Schreib den Abschnitt des Textauszugs über Qinghai von „Nach den erholsamen“ bis einschließlich „nach Tongren finden.“ neu und setz dabei „Rucksacktouristen“ an die Stelle von „Backpacker“.

-------- Textauszug --------

19.07.1992 Ganz besondere Erlebnisse in Qinghai

Zuletzt aktualisiert vor 3 Monaten

Qinghai Abenteuer abseits der Touristenpfade

Nach den erholsamen und schönen Tagen in Xiahe geht es wieder in Gebiete, die selbst der Lonely Planet kaum beschreibt. Zu Orten in Qinghai, von denen ich nur wenig weiß. Da sind einzig die begeisterten Erzählungen einzelner Backpacker, die in Xiahe die Runde machen. Erst Jahre später erfahre ich, dass der Tempel in der Stadt Tongren die Rongwu Gompa (Longwu Tempel aus dem 14. Jh.) ist und dass der beeindruckende „rote“ Canyon eine berühmte Landschaft ist.

Tongren Qinghai 1992

Weil es kaum Informationen gibt, verpassen wir so Sehenswürdigkeiten wie das Wutong Kloster. Aber schön ist es doch! Das Reisen abseits der Touristenpfade in China bringt dann einige Unbequemlichkeiten mit sich wie sehr, sehr einfache Unterkünfte und ungemütliche Restaurants. Heute gibt es mehr Informationen, Touristenhotels und gute Straßen. Ja, es gibt sogar manchmal Reisegruppen, die ihren Weg nach Tongren finden.

Ich genieße die Zeit auch, weil ich tolle Begleiter habe. Mit Guido und Soofon macht das Erkunden abgelegener Orte und das Teilen von einfachsten Schlafgelegenheiten richtig Spaß!

Mein Reisetagebuch 1992:

19.07. – 22.07.1992 Tongren: Tempel abseits der Touristenpfade

Früh morgens nehmen wir uns ein Taxi zum Busbahnhof. Der Bus, in dessen Gepäckraum unsere Rucksäcke verstaut werden, macht einen ganz ordentlichen Eindruck. Wir haben unsere Plätze nicht ganz vorne, so dass wir nicht alles sehen, was auf der Straße vor sich geht, worüber ich bei den hiesigen Straßenverhältnissen nicht unglücklich bin.

-------- Angezeigte Daten --------

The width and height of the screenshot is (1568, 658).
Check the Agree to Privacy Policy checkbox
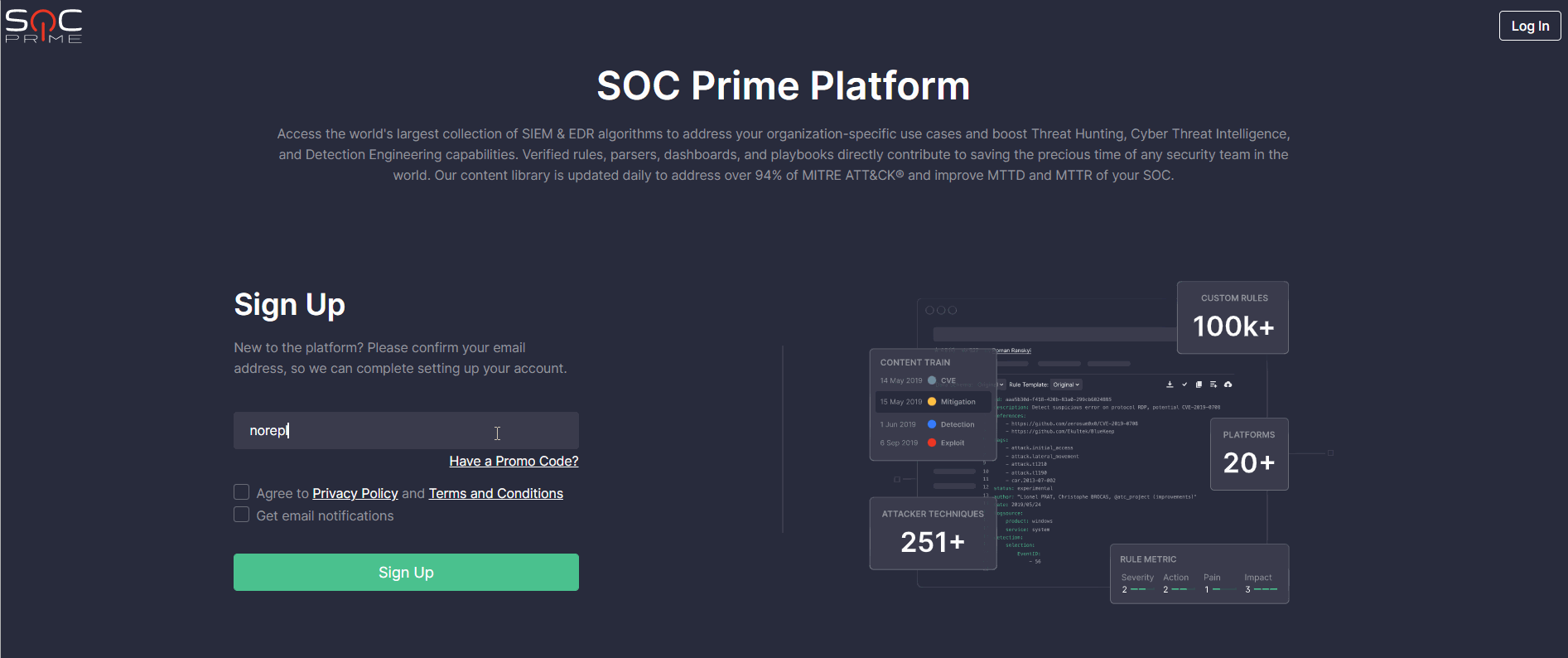click(241, 491)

--------

- Ergebnis:
Nach den erholsamen und schönen Tagen in Xiahe geht es wieder in Gebiete, die selbst der Lonely Planet kaum beschreibt. Zu Orten in Qinghai, von denen ich nur wenig weiß. Da sind einzig die begeisterten Erzählungen einzelner Rucksacktouristen, die in Xiahe die Runde machen. Erst Jahre später erfahre ich, dass der Tempel in der Stadt Tongren die Rongwu Gompa (Longwu Tempel aus dem 14. Jh.) ist und dass der beeindruckende „rote“ Canyon eine berühmte Landschaft ist.

Tongren Qinghai 1992

Weil es kaum Informationen gibt, verpassen wir so Sehenswürdigkeiten wie das Wutong Kloster. Aber schön ist es doch! Das Reisen abseits der Touristenpfade in China bringt dann einige Unbequemlichkeiten mit sich wie sehr, sehr einfache Unterkünfte und ungemütliche Restaurants. Heute gibt es mehr Informationen, Touristenhotels und gute Straßen. Ja, es gibt sogar manchmal Reisegruppen, die ihren Weg nach Tongren finden.